Aldo (Armando Miguel Gómez) with his youth faces the role of head of household, of trying to support a family with his teacher’s salary. The Adonis of the telenovela Aqui estamos, takes his first steps with great confidence.

On her part, Mónica (Yuliet Cruz) from her experience of being a single mother has learned to be strong before life. She plays this characters quite well, as she did in  very well let’s not forget, although in tone of comedy, his performance in the movie Habana Eva and in the play Aire Frío.

Melaza shows its story linearly, with an identical tempo to the stagnation of the life of the town and of those who inhabit it. The solutions they look for to the economic crisis: the rent of the house, the selling of the grandmother, the theft, up to Mónica’s “deliverance”. The script could have used other tools, but in this one they conjugate correctly without bordering on the melodrama. The director had very good judgment on having stayed away from these manipulations.
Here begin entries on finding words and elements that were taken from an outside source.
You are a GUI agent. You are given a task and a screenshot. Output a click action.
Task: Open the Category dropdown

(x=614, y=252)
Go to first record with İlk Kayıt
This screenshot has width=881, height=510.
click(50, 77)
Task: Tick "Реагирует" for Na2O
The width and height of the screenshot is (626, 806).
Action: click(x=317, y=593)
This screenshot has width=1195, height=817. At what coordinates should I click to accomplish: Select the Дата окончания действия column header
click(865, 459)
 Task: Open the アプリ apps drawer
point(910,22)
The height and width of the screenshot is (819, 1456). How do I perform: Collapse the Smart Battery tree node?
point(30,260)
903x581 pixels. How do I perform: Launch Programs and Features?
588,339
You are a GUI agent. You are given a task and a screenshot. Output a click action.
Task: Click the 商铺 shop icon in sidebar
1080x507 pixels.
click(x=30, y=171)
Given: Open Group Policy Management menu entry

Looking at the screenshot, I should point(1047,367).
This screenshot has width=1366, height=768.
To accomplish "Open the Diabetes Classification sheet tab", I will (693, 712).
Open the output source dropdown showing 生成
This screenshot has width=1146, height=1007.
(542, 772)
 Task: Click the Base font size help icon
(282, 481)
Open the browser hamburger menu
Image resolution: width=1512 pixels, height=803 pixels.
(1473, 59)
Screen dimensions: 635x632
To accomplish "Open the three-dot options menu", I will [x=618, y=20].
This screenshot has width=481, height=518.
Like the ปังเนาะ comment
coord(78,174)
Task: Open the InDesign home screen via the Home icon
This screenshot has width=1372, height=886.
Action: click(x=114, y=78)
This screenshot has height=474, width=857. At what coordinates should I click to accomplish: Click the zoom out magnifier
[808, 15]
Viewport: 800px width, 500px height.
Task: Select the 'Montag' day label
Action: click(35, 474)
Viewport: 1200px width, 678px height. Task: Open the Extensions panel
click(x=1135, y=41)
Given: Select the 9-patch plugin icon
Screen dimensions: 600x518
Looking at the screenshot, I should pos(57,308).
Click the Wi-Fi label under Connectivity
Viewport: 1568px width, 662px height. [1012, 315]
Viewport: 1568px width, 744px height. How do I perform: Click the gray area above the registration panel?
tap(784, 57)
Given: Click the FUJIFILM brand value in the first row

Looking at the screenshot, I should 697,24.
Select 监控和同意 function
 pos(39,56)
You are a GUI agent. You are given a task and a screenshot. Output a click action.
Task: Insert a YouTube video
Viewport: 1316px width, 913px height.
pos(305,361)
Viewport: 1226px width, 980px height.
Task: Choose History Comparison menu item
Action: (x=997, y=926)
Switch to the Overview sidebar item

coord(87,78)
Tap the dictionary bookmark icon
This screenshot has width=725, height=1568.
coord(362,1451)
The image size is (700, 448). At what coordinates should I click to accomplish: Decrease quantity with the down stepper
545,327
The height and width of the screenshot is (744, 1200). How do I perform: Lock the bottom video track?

This story constitutes the culmination of his essay previous, the short story Los Bañistas (The swimmers). The movie presents the story with a background, the head office that has closed and the economic instability that it generates in the place. Everything and the satire is not absent in the set phrases constructed by the old official rhetoric. At times, it seems that you are watching the final act of The stepdaughter by Cuban producer and playwright Juan Carlos Cremata Malberti in which every personage was carrying a cartel: “Out of order”, “In maintenance”. The movie searches into dysfunctional aspects and the frustration: of the characters only? when the economic factor bursts tangentially into their lives.

There are several interesting thematic sub-axes as the relation between the girl and the stepfather and the versions the grandmother makes of Mónica´s breaking off with the father of the small one. The opinion of the grandmother (Ann Gloria Buduén) is archaic. She imposes the vision of which “the important thing is that a dish of meal was not absent in the table”, for her “not to follow the lead of the mother”. Chauvinist constructions, manipulations the grandmother makes of the thoughts of the girl.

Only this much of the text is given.